Medicaid DSH
Medicaid disproportionate share hospitals (DSH) are hospitals that serve a large number of Medicaid and low-income uninsured patients. Recognizing the importance of DSH hospitals to the Medicaid program, states make additional payments (called DSH payments) to these hospitals “to improve the financial stability of safety-net hospitals and to preserve access to necessary health services for low-income patients.” (MACPAC, March 2014 Report to Congress)
Each state is allotted DSH funding according to a formula that is generally based on historical spending, increased to account for inflation; the states also have discretion in how DSH funding is distributed.

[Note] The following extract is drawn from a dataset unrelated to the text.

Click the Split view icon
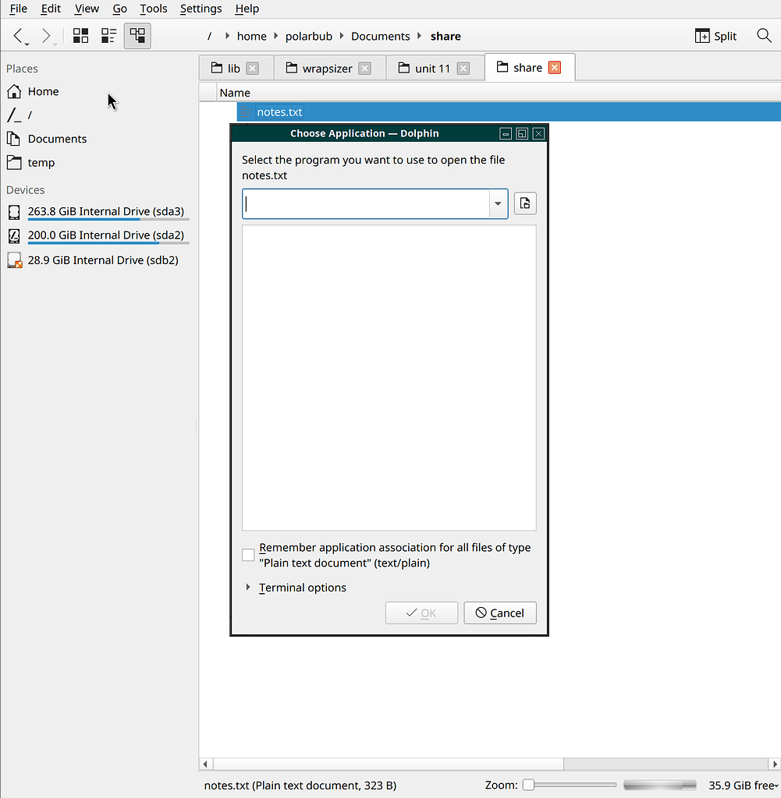The image size is (781, 798). pyautogui.click(x=715, y=35)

The ACA mandated cuts to Medicaid DSH based on the assumption that the ACA would expand Medicaid coverage to almost all non-elderly adults under the age of 65. This expansion would thereby reduce the number of uninsured individuals, and the cost to hospitals of caring for these individuals.
However, because Medicaid expansion is optional for states, the number of uninsured individuals still cared for by hospitals has not declined at the levels anticipated by the ACA.
Previous legislation has delayed impending DSH cuts, but DSH cuts of the magnitude contemplated in current law pose a significant risk to the Medicaid safety net at a time when demands on the program are growing and the responsibilities of hospitals to care for the uninsured have not abated.
FAH believes it is important for policymakers to continue to work to eliminate, or at a minimum, continue to delay these harmful cuts.